## *Libraries*

In [23]:
# LIBRARIES NEEDED
# %pip install numpy
# %pip install matplotlib
# %pip install tensorflow
# %pip install scikit-learn

# Libraries
import numpy as np
import matplotlib.pyplot as plt
import tensorflow as tf
from tensorflow.keras.models import Sequential
from tensorflow.keras.layers import Dense, Flatten
from tensorflow.keras.activations import relu, softmax

# Used to prepare the data
from sklearn.model_selection import train_test_split
from sklearn.metrics import accuracy_score

## *Loading and splitting the data* 

In [24]:
# Loading the data
mnist = tf.keras.datasets.mnist
(x_train, y_train), (x_test, y_test) = mnist.load_data()

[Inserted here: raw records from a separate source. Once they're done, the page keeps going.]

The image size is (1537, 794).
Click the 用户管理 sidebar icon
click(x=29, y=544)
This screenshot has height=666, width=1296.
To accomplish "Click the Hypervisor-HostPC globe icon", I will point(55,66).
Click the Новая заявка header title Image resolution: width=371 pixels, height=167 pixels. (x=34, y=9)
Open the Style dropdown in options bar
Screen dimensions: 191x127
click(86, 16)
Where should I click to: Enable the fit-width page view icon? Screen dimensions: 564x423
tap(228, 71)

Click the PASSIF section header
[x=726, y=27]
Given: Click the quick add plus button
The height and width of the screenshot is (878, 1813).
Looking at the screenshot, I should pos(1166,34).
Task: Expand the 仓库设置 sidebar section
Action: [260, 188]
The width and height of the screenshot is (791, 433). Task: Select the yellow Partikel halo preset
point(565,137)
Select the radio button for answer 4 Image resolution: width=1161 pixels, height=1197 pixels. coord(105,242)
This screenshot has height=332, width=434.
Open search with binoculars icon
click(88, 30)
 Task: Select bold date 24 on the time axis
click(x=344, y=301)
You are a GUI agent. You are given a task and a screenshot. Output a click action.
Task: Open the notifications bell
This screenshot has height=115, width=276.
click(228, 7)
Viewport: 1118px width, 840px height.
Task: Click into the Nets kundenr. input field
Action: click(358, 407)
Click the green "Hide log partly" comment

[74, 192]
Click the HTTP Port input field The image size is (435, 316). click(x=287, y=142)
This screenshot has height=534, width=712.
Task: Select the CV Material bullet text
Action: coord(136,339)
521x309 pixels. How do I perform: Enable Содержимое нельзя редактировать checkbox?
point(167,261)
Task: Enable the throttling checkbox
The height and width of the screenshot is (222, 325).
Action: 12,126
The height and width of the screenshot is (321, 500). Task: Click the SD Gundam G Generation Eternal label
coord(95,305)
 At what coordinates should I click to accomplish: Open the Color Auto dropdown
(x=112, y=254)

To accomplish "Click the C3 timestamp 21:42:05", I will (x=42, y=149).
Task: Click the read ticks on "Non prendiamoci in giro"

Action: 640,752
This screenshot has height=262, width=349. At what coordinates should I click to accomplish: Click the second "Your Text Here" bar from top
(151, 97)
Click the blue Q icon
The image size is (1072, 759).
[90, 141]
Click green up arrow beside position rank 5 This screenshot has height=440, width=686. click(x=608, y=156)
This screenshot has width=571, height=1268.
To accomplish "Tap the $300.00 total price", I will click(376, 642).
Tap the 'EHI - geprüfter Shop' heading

# Combining training and test data
x_original = np.concatenate((x_train, x_test), axis=0)
y_original = np.concatenate((y_train, y_test), axis=0)

print("x shape:", x_original.shape)
print("y shape:", y_original.shape)

x shape: (70000, 28, 28)
y shape: (70000,)


*Devide the data into 3 sets (training, cross validation and test) to compare each model performance later*

In [25]:
# Get 60% of the dataset as the training set. 
# Put the remaining 40% in temporary variables: x_ and y_.

x_train, x_, y_train, y_ = train_test_split(x_original, y_original, test_size = 0.3, random_state=1)

# Split the 40% subset above into two: 
# one half for cross validation and the other for the test set

x_dev, x_test, y_dev, y_test = train_test_split(x_, y_, test_size = 0.33, random_state=1)

del x_, y_

print(f"the shape of the training set (input) is: {x_train.shape}")
print(f"the shape of the training set (target) is: {y_train.shape}\n")
print(f"the shape of the cross validation set (input) is: {x_dev.shape}")
print(f"the shape of the cross validation set (target) is: {y_dev.shape}\n")
print(f"the shape of the test set (input) is: {x_test.shape}")
print(f"the shape of the test set (target) is: {y_test.shape}")

the shape of the training set (input) is: (49000, 28, 28)
the shape of the training set (target) is: (49000,)

the shape of the cross validation set (input) is: (14070, 28, 28)
the shape of the cross validation set (target) is: (14070,)

the shape of the test set (input) is: (6930, 28, 28)
the shape of the test set (target) is: (6930,)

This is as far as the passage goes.